Citizen science provides large amounts of information about everything, ranging from galaxies to animal species, thus presenting a boon for scientists.
However, inconsistencies have been observed in crowd-sourced data. Additional reports emerged from densely populated regions and fewer from hard-to-access spots, posing challenges for scientists requiring uniformly distributed data.
There is a huge bias in the data set because the data is collected by volunteers.
Di Chen, Doctoral Student, Department of Computer Science, Cornell University
Chen is also the first author of “Bias Reduction via End to End Shift Learning: Application to Citizen Science,” which will be presented at the AAAI Conference on Artificial Intelligence on January 27th, 2109 in Honolulu.
“Since this is highly motivated by their personal interest, the distribution of this kind of data is not what scientists want,” stated Chen. “All the data is actually distributed along main roads and in urban areas because most people don’t want to drive 200 miles to help us explore birds in a desert.”

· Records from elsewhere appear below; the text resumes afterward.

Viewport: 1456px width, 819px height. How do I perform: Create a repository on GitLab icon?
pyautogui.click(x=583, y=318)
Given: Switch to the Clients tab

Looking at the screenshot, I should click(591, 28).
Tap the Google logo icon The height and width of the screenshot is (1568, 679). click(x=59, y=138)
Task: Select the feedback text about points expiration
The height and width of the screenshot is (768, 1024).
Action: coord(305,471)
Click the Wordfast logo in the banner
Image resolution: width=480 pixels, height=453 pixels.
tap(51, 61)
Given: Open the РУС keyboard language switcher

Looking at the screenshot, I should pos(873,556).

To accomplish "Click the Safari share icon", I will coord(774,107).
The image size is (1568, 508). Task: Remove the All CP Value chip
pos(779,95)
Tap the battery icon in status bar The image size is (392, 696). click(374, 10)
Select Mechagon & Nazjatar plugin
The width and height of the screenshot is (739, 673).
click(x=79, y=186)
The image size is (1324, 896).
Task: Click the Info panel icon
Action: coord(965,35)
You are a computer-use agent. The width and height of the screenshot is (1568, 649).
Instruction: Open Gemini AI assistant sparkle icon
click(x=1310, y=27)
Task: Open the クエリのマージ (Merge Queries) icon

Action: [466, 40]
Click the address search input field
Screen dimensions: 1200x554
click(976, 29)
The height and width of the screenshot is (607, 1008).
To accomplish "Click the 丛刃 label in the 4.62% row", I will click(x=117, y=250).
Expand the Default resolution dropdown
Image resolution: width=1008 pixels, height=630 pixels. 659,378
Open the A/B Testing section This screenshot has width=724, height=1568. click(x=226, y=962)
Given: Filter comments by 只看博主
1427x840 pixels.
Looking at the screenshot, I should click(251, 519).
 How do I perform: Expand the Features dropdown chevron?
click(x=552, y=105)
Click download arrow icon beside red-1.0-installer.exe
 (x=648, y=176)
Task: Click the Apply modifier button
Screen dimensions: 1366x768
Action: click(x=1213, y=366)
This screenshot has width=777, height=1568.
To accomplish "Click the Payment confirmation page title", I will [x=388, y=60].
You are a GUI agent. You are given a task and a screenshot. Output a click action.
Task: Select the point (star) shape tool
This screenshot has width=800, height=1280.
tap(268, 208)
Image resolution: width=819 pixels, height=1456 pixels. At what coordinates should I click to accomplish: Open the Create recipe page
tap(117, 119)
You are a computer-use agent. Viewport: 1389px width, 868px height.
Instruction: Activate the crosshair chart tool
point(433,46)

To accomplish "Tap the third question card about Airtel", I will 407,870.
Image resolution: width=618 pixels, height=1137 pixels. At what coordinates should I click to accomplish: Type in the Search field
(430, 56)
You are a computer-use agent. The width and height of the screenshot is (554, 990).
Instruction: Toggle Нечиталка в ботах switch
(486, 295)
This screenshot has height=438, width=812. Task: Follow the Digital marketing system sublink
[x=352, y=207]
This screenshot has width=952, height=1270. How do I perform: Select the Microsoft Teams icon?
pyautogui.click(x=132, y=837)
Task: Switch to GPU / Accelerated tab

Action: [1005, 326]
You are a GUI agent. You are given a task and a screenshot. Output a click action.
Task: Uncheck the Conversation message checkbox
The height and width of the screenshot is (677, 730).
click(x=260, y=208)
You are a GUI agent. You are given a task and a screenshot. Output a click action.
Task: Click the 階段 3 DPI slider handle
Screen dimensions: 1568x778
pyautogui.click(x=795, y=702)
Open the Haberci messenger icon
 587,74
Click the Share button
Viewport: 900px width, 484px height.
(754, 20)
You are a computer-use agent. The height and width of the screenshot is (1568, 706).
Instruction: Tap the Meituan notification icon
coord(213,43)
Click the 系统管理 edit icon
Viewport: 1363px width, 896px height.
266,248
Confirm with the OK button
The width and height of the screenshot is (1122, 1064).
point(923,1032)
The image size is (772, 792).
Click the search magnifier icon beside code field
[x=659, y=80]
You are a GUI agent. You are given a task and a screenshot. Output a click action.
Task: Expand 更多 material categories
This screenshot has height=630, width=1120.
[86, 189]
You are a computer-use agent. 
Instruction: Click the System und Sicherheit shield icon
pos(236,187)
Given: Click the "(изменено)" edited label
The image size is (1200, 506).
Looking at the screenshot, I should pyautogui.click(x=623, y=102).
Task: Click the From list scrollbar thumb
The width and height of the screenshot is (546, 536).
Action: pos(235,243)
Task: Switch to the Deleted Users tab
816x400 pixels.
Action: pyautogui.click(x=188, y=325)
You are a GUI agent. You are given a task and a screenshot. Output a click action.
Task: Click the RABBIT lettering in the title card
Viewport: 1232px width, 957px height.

In order to compensate, Chen created a deep learning model along with Carla Gomes, professor of computer science and director of the Institute for Computational Sustainability. This model compares the population densities of numerous locations and effectively rectifies location biases in citizen science. Chen and Gomes tested their model on the data obtained from the Cornell Lab of Ornithology’s eBird, which gathers over 100 million bird sightings submitted yearly by birdwatchers across the globe.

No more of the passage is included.